Alzheimer, si sperimenta il robot da tenere in casa: monitora le attività e l’umore del paziente
Gira per casa, osserva l’anziano, prende informazioni e agisce di conseguenza, cercando di essere anche “simpatico”. E’ una sorta di coinquilino ideale il robot intelligente, in grado di assistere persone con Alzheimer e di socializzare adattandosi alla situazione. Questa una delle novità presentate al convegno “Artificial Intelligence and Health” al Consiglio nazionale delle ricerche (Cnr) di Roma, e promosso dalla Fondazione Francesco Balsano.
Il robot, messo a punto dai ricercatori dell’Università Federico II di Napoli, è simile al noto modello Pepper amato dai giapponesi: ha viso braccia e mani, ed è in grado di monitorare, attraverso la telecamera, i movimenti del corpo e del viso. In questo modo classifica le attività e l’umore della persona e, se il comportamento non è regolare, interviene: ad esempio può consigliare di bere o prendere medicine se l’anziano dimentica di farlo. O di telefonare a un parente se il paziente si isola.

******************************

> Esplora il materiale
A – Aggiorna il brano in tutto il tratto da "Alzheimer, si sperimenta" giù fino a "Fondazione Francesco Balsano.", mettendo "congresso" al posto di "convegno".
B – Secondo il brano, quale università ha messo a punto il robot?
Per rispondere usa soltanto il brano.

******************************

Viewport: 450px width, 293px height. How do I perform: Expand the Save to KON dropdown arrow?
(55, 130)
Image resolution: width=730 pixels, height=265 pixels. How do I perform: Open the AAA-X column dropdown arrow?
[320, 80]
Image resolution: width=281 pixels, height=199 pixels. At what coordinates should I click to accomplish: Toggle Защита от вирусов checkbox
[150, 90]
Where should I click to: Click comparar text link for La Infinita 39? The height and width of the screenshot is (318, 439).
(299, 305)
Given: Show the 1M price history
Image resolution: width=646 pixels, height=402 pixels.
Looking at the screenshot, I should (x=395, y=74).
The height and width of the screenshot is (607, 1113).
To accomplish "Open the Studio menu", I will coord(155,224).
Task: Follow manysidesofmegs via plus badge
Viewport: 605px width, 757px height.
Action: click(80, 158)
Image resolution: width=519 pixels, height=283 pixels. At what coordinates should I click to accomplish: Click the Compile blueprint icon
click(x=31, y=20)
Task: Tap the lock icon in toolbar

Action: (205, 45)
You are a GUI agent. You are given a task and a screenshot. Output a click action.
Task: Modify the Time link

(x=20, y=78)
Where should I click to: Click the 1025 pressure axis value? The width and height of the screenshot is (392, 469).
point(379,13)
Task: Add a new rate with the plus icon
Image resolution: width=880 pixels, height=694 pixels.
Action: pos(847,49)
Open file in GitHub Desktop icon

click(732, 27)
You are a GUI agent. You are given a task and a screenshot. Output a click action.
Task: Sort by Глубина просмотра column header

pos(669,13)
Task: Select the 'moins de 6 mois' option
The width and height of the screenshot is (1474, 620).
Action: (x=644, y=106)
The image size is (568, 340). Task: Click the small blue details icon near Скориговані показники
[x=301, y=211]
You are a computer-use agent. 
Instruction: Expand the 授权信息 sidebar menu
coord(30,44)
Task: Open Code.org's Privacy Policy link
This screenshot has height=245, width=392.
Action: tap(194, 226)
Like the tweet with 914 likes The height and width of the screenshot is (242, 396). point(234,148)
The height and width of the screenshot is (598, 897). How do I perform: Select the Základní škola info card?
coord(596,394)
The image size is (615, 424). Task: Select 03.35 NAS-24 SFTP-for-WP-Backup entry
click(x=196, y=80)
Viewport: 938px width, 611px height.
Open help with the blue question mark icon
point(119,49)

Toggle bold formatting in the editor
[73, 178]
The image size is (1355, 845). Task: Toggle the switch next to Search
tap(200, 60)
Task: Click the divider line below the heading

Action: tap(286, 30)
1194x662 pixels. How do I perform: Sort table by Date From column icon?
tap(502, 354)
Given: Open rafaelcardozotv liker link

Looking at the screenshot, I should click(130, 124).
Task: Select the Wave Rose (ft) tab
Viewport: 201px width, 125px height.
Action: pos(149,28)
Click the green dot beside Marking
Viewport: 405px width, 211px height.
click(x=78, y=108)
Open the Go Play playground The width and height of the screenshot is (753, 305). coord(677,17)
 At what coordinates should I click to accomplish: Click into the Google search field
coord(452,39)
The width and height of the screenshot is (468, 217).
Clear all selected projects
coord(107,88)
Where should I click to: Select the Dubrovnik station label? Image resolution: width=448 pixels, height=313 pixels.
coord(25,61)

******************************

> Risposte
A –
Alzheimer, si sperimenta il robot da tenere in casa: monitora le attività e l’umore del paziente
Gira per casa, osserva l’anziano, prende informazioni e agisce di conseguenza, cercando di essere anche “simpatico”. E’ una sorta di coinquilino ideale il robot intelligente, in grado di assistere persone con Alzheimer e di socializzare adattandosi alla situazione. Questa una delle novità presentate al congresso “Artificial Intelligence and Health” al Consiglio nazionale delle ricerche (Cnr) di Roma, e promosso dalla Fondazione Francesco Balsano.

B – L'Università Federico II di Napoli.